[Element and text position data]
>>>>>
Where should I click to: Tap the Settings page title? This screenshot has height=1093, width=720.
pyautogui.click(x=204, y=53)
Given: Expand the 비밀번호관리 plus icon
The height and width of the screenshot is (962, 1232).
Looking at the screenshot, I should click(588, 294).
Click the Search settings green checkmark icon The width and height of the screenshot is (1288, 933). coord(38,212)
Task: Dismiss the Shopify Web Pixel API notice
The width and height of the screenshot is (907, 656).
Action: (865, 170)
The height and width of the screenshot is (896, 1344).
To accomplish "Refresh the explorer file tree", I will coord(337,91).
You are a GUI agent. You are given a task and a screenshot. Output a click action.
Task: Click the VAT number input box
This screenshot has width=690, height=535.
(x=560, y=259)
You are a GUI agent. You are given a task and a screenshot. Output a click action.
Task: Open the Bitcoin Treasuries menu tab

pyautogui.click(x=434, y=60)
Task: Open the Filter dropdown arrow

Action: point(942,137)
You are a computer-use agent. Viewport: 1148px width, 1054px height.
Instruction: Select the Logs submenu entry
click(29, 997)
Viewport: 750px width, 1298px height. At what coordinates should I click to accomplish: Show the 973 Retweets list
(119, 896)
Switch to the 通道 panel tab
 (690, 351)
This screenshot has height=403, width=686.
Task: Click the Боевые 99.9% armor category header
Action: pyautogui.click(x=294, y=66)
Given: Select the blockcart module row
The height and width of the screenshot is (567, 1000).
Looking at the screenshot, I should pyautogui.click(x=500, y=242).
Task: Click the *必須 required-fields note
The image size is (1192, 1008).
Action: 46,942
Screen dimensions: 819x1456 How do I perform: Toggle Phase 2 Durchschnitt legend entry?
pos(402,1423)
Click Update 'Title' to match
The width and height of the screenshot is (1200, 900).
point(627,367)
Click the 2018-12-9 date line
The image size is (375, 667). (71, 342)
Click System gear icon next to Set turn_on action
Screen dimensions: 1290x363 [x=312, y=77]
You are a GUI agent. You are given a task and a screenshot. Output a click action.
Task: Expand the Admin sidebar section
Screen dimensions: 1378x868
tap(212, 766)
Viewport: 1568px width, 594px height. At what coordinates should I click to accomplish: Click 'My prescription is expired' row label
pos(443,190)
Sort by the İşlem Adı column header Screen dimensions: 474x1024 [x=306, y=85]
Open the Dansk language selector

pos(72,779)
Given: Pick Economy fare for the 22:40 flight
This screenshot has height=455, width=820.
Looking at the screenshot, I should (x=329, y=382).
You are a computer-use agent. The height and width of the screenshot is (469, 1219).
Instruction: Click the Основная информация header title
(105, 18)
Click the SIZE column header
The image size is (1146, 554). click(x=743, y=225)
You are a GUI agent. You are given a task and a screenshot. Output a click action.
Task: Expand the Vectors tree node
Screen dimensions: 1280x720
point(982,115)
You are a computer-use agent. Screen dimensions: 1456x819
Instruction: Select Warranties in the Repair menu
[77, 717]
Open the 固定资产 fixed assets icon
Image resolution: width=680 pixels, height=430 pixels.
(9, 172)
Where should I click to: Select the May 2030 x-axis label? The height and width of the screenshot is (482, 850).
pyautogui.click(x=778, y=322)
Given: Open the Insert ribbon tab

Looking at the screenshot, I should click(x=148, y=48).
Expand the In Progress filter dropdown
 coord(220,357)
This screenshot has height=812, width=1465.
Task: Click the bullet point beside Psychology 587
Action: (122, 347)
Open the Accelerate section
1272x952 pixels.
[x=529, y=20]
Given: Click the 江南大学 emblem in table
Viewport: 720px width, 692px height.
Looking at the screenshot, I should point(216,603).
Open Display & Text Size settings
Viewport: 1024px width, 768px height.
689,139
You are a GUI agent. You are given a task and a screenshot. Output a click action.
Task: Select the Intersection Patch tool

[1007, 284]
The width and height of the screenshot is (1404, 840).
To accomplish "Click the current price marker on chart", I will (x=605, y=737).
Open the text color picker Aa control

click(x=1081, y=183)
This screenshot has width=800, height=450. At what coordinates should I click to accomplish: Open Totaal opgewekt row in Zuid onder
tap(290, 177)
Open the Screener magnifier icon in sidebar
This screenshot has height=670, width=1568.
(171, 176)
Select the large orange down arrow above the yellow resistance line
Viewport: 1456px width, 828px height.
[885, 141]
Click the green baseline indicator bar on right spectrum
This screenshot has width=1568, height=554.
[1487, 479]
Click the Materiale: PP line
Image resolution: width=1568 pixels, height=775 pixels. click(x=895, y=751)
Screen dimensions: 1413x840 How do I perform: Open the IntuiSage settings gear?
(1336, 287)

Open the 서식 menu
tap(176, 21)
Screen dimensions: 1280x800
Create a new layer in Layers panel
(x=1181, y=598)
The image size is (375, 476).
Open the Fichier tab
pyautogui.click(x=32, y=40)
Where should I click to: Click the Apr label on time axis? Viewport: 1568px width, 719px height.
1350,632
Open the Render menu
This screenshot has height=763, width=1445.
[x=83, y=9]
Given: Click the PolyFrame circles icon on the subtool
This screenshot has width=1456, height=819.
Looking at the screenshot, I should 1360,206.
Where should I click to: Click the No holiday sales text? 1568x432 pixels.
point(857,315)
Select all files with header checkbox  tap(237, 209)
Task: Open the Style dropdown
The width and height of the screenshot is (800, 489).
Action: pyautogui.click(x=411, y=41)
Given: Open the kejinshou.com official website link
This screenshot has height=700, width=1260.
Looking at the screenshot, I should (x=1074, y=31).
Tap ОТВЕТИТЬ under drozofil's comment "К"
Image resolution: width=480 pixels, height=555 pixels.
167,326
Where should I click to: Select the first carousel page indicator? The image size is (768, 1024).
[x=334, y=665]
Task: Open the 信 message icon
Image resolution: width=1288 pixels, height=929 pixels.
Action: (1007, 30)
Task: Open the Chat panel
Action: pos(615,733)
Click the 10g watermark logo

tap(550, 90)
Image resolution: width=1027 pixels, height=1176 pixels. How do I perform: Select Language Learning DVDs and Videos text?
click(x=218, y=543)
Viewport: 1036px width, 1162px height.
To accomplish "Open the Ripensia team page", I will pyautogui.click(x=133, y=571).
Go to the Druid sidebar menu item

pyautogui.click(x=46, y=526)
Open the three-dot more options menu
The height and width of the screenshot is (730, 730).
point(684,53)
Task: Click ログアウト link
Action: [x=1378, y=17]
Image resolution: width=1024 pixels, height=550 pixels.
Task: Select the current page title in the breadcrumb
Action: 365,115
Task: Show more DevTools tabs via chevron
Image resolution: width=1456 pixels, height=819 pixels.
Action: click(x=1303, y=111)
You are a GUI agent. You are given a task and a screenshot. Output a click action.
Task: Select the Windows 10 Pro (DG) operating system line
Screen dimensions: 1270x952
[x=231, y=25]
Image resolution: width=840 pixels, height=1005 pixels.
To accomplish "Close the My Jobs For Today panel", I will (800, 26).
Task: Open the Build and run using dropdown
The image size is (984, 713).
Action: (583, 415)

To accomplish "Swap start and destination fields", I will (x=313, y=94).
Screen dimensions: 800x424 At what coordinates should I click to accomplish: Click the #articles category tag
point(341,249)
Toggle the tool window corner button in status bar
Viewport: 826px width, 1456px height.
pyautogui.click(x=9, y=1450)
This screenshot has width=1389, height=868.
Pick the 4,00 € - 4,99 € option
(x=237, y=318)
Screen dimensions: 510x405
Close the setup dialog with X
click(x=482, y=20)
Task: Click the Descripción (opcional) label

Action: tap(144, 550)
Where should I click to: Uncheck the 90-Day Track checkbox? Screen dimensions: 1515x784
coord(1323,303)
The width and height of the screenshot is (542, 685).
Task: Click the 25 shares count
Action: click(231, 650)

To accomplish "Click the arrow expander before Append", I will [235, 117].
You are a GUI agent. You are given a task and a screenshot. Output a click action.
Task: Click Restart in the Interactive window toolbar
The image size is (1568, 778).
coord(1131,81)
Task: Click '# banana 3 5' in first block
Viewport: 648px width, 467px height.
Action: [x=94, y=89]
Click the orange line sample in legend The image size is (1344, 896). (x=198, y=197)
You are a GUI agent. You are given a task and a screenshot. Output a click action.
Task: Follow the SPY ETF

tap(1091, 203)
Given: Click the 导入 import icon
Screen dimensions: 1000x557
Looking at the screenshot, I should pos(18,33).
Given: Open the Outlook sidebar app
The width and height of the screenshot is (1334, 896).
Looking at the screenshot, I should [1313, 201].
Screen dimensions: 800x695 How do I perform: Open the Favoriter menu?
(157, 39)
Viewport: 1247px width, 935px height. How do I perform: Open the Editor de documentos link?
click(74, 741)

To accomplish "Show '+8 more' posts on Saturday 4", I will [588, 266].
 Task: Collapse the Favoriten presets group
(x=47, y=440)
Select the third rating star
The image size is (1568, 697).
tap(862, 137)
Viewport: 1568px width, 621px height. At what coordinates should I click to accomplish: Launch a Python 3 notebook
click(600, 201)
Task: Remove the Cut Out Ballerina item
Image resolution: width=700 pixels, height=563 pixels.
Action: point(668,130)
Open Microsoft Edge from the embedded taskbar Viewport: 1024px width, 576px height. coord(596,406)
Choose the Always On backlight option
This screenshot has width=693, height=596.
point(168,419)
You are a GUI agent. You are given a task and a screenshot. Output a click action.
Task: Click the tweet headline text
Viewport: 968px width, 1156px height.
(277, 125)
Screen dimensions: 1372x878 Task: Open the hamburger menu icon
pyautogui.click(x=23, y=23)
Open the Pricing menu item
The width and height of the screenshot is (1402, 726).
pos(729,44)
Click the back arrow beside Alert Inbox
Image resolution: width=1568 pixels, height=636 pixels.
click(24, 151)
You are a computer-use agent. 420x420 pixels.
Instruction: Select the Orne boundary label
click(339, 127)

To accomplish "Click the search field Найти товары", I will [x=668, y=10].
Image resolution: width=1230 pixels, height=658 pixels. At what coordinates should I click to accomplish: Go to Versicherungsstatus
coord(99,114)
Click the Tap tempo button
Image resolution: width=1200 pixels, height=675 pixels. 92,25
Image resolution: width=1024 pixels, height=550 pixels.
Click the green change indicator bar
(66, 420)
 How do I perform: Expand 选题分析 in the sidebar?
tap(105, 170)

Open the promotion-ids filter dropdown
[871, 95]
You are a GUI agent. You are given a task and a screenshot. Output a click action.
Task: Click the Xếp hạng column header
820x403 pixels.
<<<<<
Please change "Open" to "Launch" in the part of the records that runs from the start through the line containing "Action: pyautogui.click(x=294, y=66)", and give back only those lines with everything else unchanged.

▶ **Finished task**:
Where should I click to: Tap the Settings page title? This screenshot has height=1093, width=720.
pyautogui.click(x=204, y=53)
Given: Expand the 비밀번호관리 plus icon
The height and width of the screenshot is (962, 1232).
Looking at the screenshot, I should click(588, 294).
Click the Search settings green checkmark icon The width and height of the screenshot is (1288, 933). coord(38,212)
Task: Dismiss the Shopify Web Pixel API notice
The width and height of the screenshot is (907, 656).
Action: (865, 170)
The height and width of the screenshot is (896, 1344).
To accomplish "Refresh the explorer file tree", I will coord(337,91).
You are a GUI agent. You are given a task and a screenshot. Output a click action.
Task: Click the VAT number input box
This screenshot has width=690, height=535.
(x=560, y=259)
You are a GUI agent. You are given a task and a screenshot. Output a click action.
Task: Launch the Bitcoin Treasuries menu tab

pyautogui.click(x=434, y=60)
Task: Launch the Filter dropdown arrow

Action: point(942,137)
You are a computer-use agent. Viewport: 1148px width, 1054px height.
Instruction: Select the Logs submenu entry
click(29, 997)
Viewport: 750px width, 1298px height. At what coordinates should I click to accomplish: Show the 973 Retweets list
(119, 896)
Switch to the 通道 panel tab
 (690, 351)
This screenshot has height=403, width=686.
Task: Click the Боевые 99.9% armor category header
Action: pyautogui.click(x=294, y=66)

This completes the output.